Economen zijn ook gek op trade-offs. Krijg je het één, dan gaat dat ten koste van iets anders. Een bekende trade-off is die tussen equity en efficiency, oftewel de afruil tussen gelijkheid en efficiëntie.
Inkomensverschillen zijn maatschappelijk gezien misschien minder plezierig, ze leiden maar tot jaloezie en een verhongerende buurman is voor niemand een prettig gezicht. Maar aan minder ongelijkheid hangt wel een prijskaartje: een lager totaal inkomen. De economie is een taart die krimpt als de taartpunten gelijkmatiger worden gesneden.

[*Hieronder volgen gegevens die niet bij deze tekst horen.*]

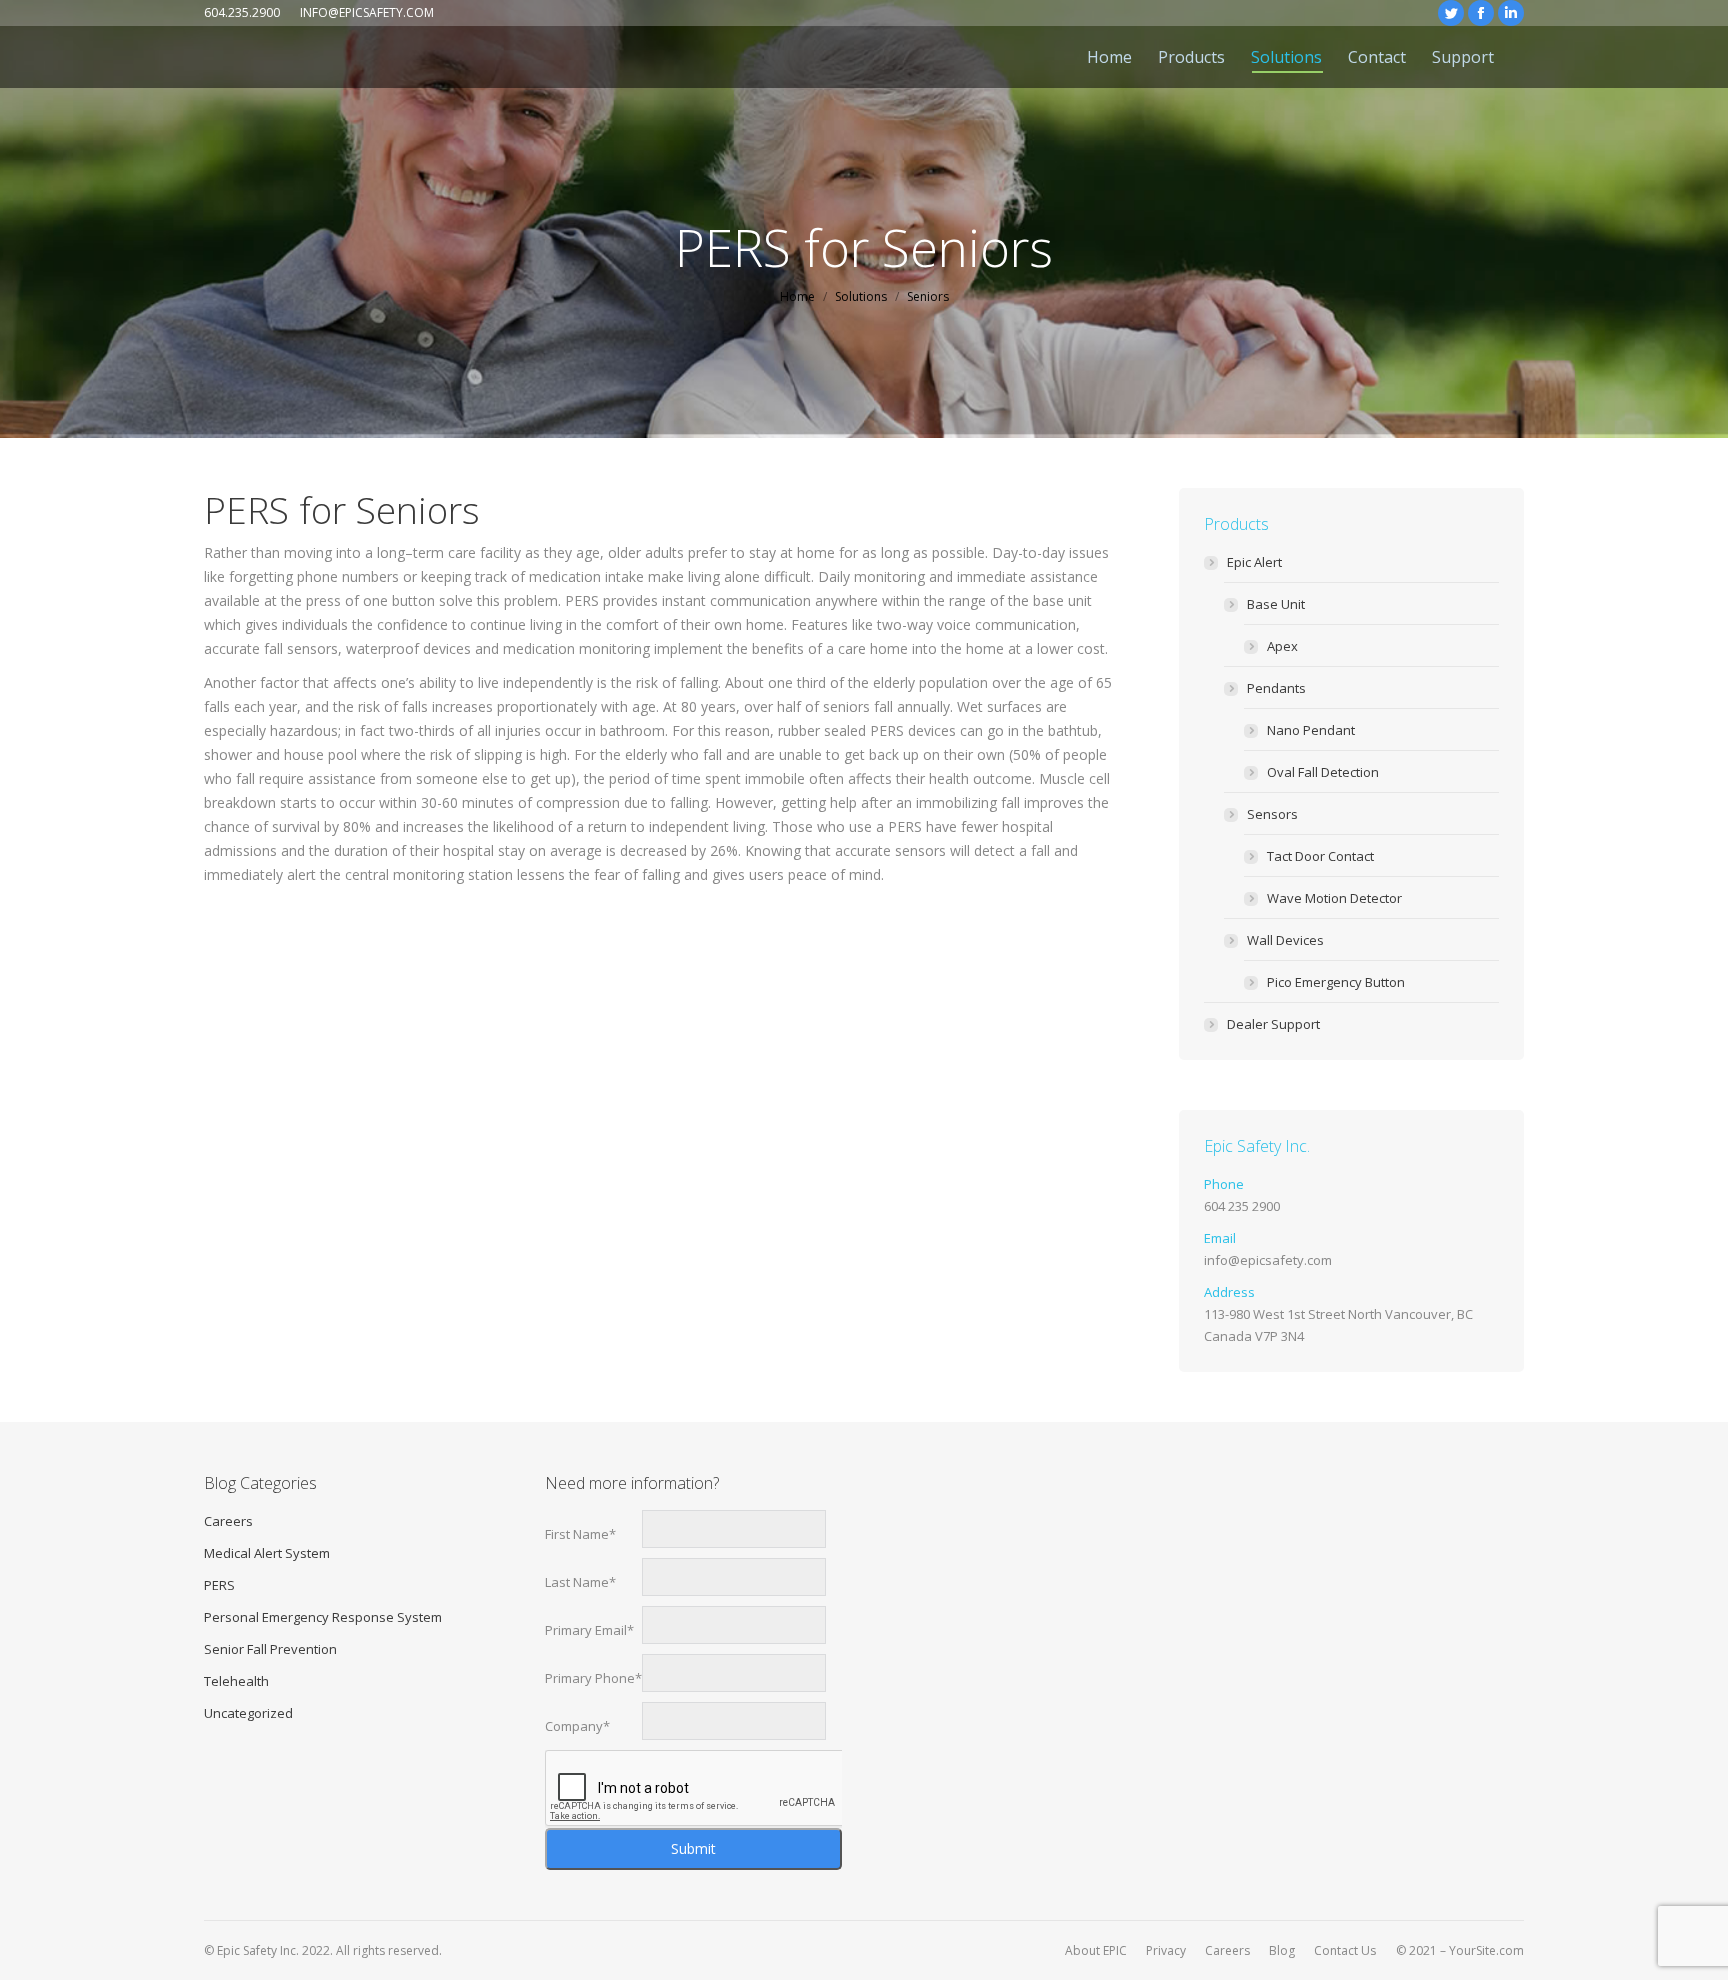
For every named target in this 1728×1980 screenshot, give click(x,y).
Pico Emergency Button (1336, 982)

Inkomensongelijkheid is zogezien de motor achter onze welvaart. Mensen doen hun best uit angst om aan de bedelstaf te geraken en uit lust om in weelde te baden. Zand in dit raderwerk, hogere belastingen voor hogere inkomens en uitkeringen voor de verliezers, verminderen deze prikkel tot presteren en schaden zo de economie.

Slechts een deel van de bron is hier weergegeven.